Hablo de situaciones como el cáncer de la burocracia, la imposición monolítica de la ortodoxia, la inexistencia de espacios de crítica o el estímulo casi nulo al esfuerzo individual.
Aún no se levanta el bloqueo de Estados Unidos a Cuba pero la reapertura de embajadas, ese hecho que por décadas parecía en absoluto imposible, solo es muestra de que ha comenzado a andar, ahora con un ritmo irreversible, la maquinaria del cambio.
Tal vez tarde un poco, pero el levantamiento del bloqueo está a la vuelta misma de la esquina.
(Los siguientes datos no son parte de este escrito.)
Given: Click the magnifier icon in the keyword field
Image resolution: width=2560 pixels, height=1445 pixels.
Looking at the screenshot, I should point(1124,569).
Ese será, no lo dudo, el momento más crítico para la dirigencia cubana: una vez se levanten las sanciones, desaparecerá el homúnculo al cual adjudicarle la totalidad de las culpas y se verán desnudas cada una de las fallas acumuladas por el sistema durante estas décadas.
Por mi parte, desde el amor profundo que siento por el pueblo cubano, sea cual sea el camino que emprendan, deseo de corazón que sea uno que los conduzca a conquistar los segmentos de autonomía y libertad que han perdido en los últimos años, pero sin resignar las fabulosas cuotas de humanidad y solidez social que han construido desde la austeridad y la solidaridad.